Henry Hills

Experimental Filmmaker

Henry Hills

The Tree

The Tree, 2018 (10 min)

The Tree, 2018 (10 min)


The Tree here is an ancient noble American Elm standing at the center of Tompkins Square Park in the East Village. It’s named “The Hare Krishna Tree” because an Indian spiritual leader, A.C. Bhaktivedanta Swami Prabhupada, came to New York, founded the International Society for Krishna Consciousness in a nearby storefront, and introduced the famous “Hare Krishna” chant under this very tree in the Fall of 1966 to an audience of hippies, which included neighborhood resident Beat icon Allen Ginsberg (who immediately recorded it and released it as a cut on the next Fugs album). Standing as it does across from the site of the former bandshell, this tree has witnessed numerous psychedelic concerts by bands including the Grateful Dead, and has been gazed at endlessly over the years by throngs of hallucinating New Yorkers. You can see some of the dryads within if you don’t blink. When I was asked to shoot a “Roll for Peter” (100 feet of black & white reversal 16mm for a memorial to Peter Hutton), I wrote a simple shooting score for filming this tree with my Bolex. I was happy with my roll in the context of that program and decided to pursue it further, adding color negative even. Somehow I managed to be in New York all 4 seasons.

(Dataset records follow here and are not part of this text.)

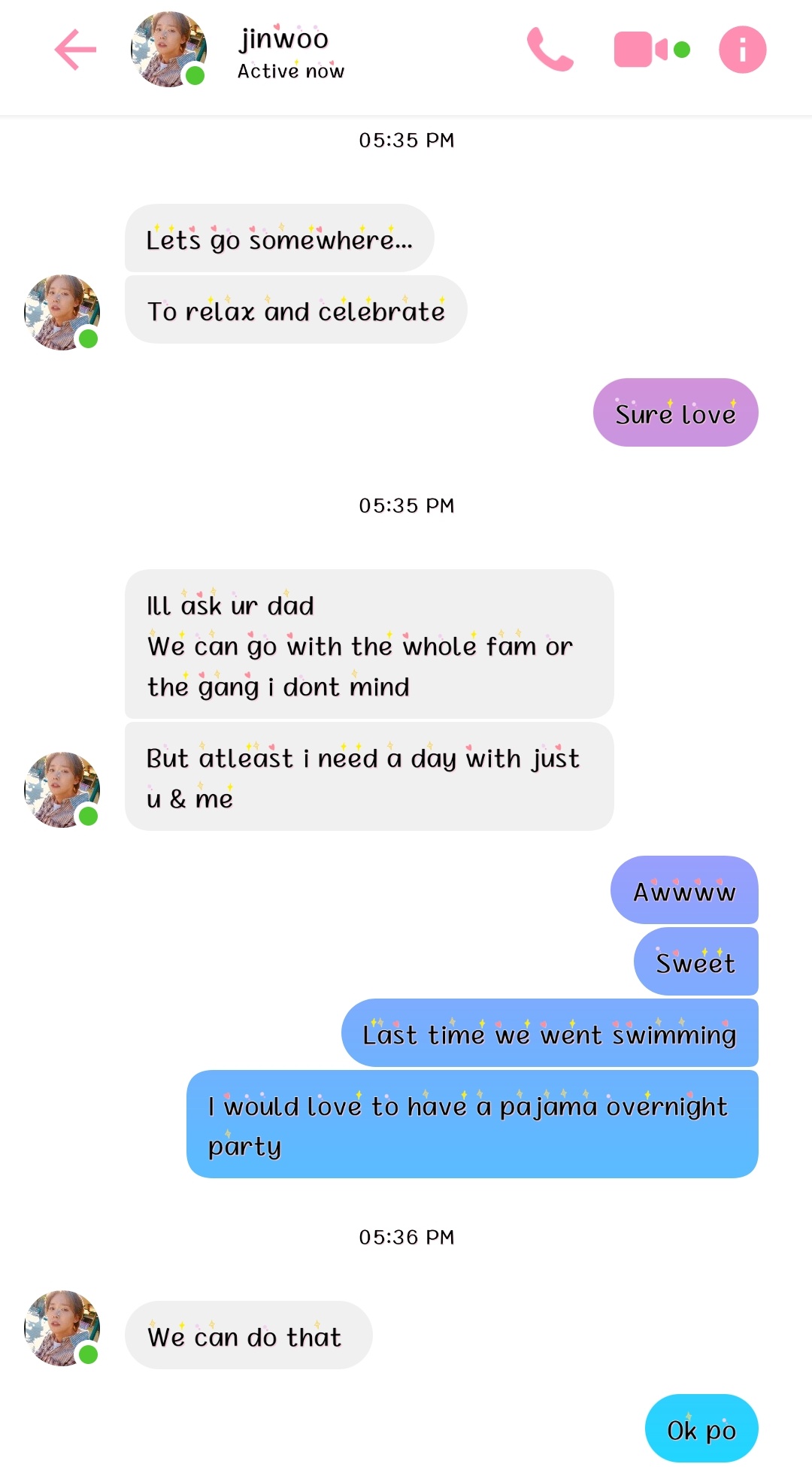Select the pajama overnight party message
The image size is (812, 1467).
point(472,1124)
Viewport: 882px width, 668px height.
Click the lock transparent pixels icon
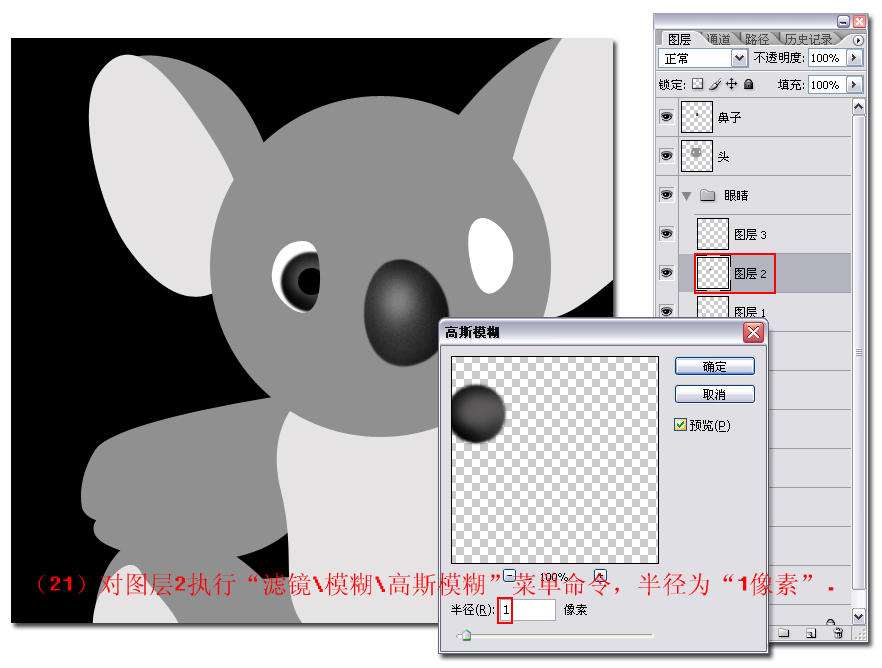click(698, 85)
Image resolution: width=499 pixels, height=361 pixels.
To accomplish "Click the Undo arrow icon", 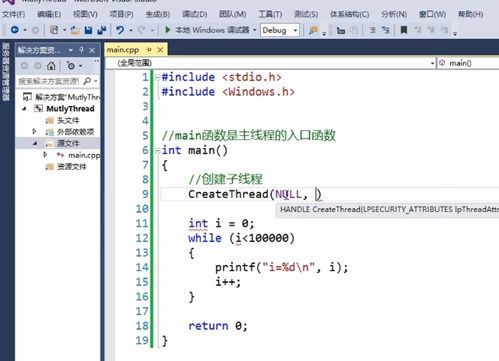I will [x=120, y=30].
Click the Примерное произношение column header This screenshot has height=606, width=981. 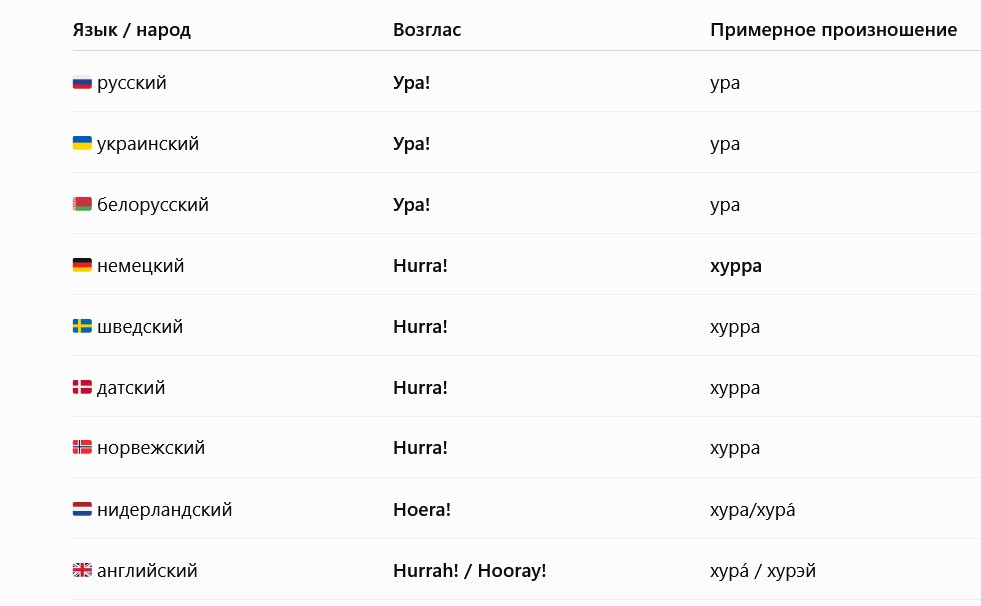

Having spent almost the entirety of 1976 sitting in front of a J-K optical printer that I had bought with my student loan, developing occult combinations of discontinuous single frame progressions, a frame at a time with multiple passes, I decided at a certain life-affirming point “Enough already!” I used some of my scores to shoot single-frame in real time out in the sunlight (Porter Springs 3, North Beach), but mostly decided to wait until there were computers that could do this drudgery for me. So, this film, 40 years later, is edited frame by frame (still pretty much hand-made & organic, though) on a laptop in Adobe Premiere.